What the task requires ::
Please output all the entries word for word, without the pictures.

Excerpts from a dataset ::
[Start of section]

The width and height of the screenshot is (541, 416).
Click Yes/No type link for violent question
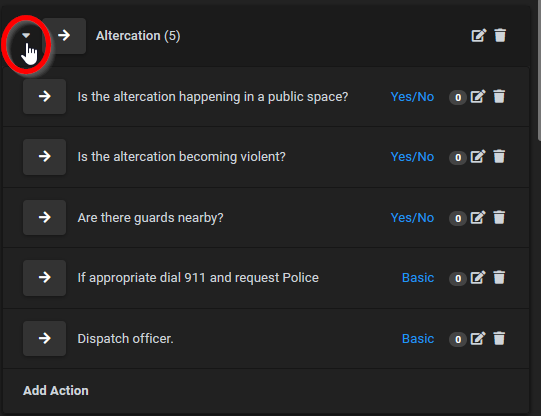click(x=412, y=157)
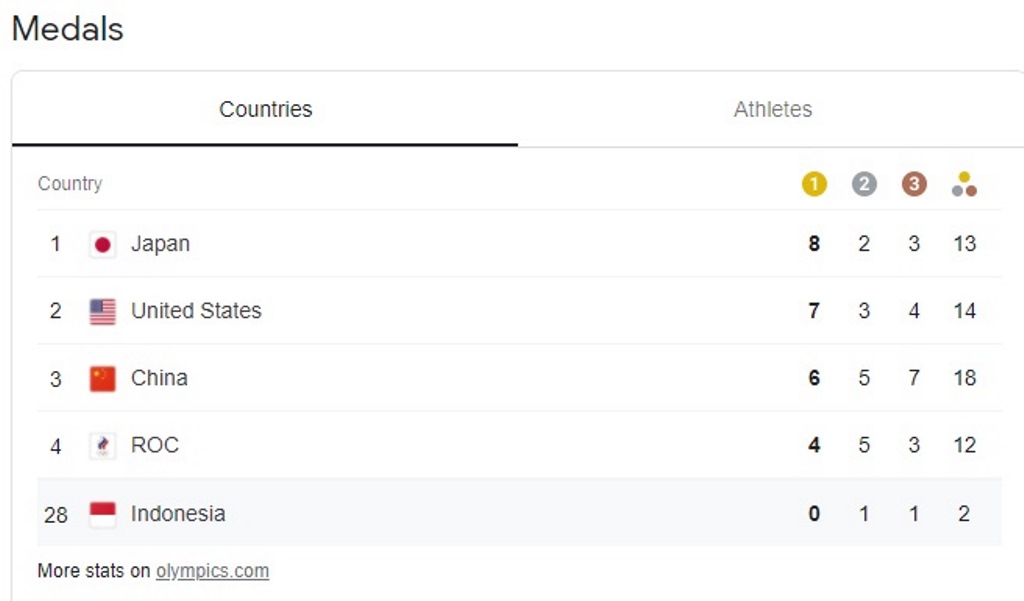Viewport: 1024px width, 601px height.
Task: Click the ROC country name
Action: (x=155, y=446)
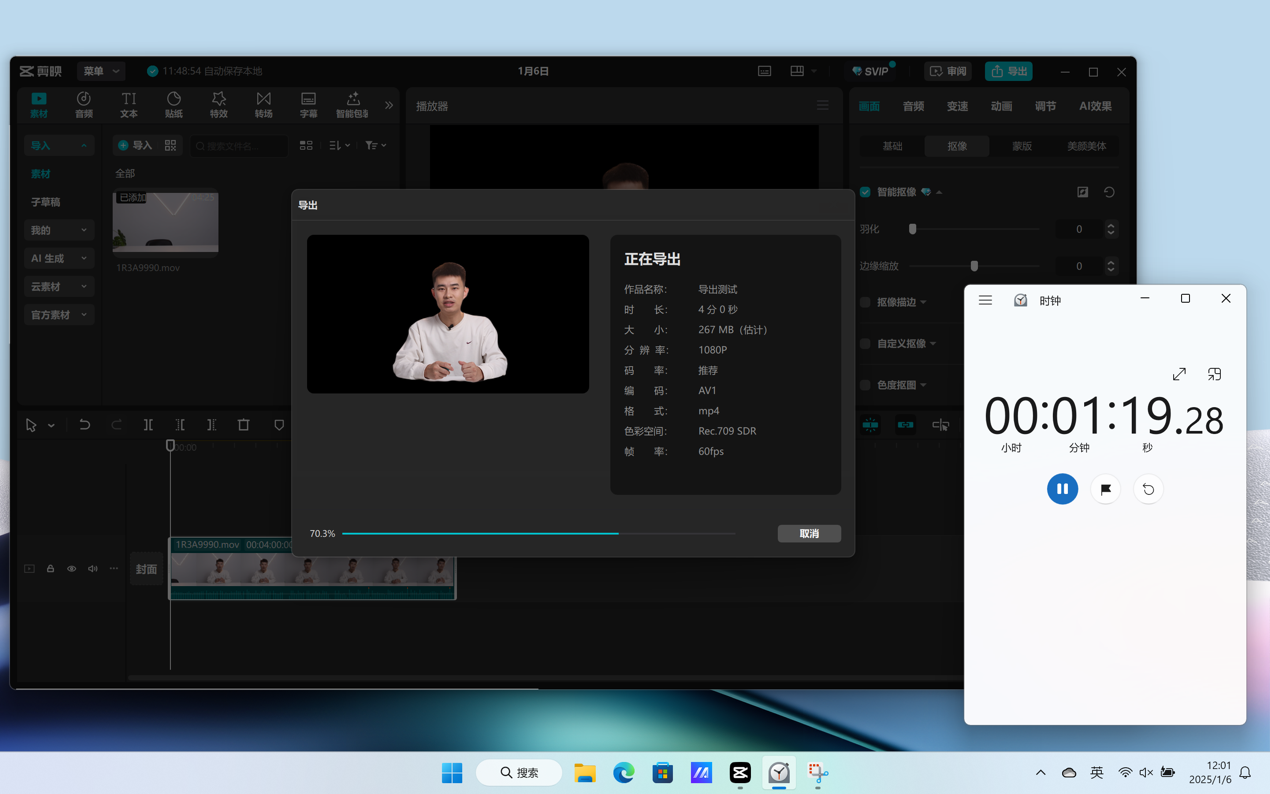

[End of section]

Response to the exercise ::
The width and height of the screenshot is (541, 416).
Click Yes/No type link for violent question
click(x=412, y=157)
Viewport: 1024px width, 601px height.
Task: Click the ROC country name
Action: (x=155, y=446)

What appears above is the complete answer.